▼

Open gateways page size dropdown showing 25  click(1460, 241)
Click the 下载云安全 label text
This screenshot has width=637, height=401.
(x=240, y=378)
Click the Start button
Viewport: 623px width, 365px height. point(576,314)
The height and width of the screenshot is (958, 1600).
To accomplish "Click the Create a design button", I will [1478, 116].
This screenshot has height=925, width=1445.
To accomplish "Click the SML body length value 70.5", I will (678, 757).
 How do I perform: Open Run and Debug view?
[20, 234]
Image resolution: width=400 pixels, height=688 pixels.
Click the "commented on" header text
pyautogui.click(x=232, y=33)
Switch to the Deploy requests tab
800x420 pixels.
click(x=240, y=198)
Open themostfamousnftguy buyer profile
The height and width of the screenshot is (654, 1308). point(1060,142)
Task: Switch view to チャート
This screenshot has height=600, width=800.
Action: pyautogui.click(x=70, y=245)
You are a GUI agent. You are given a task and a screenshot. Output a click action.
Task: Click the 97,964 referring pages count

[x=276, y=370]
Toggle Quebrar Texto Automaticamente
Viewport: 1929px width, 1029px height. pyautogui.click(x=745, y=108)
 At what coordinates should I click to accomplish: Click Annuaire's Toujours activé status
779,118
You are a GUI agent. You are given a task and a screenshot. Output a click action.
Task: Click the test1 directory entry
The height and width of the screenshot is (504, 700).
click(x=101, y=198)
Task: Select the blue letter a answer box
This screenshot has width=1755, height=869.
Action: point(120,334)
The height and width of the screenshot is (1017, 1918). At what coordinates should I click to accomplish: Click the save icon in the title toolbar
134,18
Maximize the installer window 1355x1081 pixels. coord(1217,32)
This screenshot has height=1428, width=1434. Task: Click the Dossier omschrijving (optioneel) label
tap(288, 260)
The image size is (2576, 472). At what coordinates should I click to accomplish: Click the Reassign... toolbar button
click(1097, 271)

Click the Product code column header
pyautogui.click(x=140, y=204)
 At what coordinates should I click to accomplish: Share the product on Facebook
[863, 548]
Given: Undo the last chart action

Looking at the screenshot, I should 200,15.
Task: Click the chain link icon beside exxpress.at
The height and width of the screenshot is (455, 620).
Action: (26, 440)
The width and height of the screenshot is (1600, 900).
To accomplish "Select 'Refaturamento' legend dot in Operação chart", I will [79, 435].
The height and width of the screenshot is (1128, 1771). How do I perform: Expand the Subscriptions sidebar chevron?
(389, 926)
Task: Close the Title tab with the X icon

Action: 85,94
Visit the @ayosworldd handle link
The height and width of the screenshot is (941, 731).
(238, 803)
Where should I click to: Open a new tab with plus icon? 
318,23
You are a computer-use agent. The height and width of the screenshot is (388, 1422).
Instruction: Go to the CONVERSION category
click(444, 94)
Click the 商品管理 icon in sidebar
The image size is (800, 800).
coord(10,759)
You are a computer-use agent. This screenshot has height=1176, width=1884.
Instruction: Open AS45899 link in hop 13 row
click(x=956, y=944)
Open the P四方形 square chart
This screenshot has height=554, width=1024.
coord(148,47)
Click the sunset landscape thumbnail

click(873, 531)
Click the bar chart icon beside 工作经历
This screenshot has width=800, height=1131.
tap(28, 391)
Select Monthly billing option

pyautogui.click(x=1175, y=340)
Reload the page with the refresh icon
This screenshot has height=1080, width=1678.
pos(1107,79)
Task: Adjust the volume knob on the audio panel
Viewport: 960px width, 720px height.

▲

- [Task prompt]:
Output only the lines from the line that contains "Where should I" through the end of the entries, both included, exactly as they appear.

- [The answer]:
Where should I click to: Open a new tab with plus icon? 
318,23
You are a computer-use agent. The height and width of the screenshot is (388, 1422).
Instruction: Go to the CONVERSION category
click(444, 94)
Click the 商品管理 icon in sidebar
The image size is (800, 800).
coord(10,759)
You are a computer-use agent. This screenshot has height=1176, width=1884.
Instruction: Open AS45899 link in hop 13 row
click(x=956, y=944)
Open the P四方形 square chart
This screenshot has height=554, width=1024.
coord(148,47)
Click the sunset landscape thumbnail

click(873, 531)
Click the bar chart icon beside 工作经历
This screenshot has width=800, height=1131.
tap(28, 391)
Select Monthly billing option

pyautogui.click(x=1175, y=340)
Reload the page with the refresh icon
This screenshot has height=1080, width=1678.
pos(1107,79)
Task: Adjust the volume knob on the audio panel
Viewport: 960px width, 720px height.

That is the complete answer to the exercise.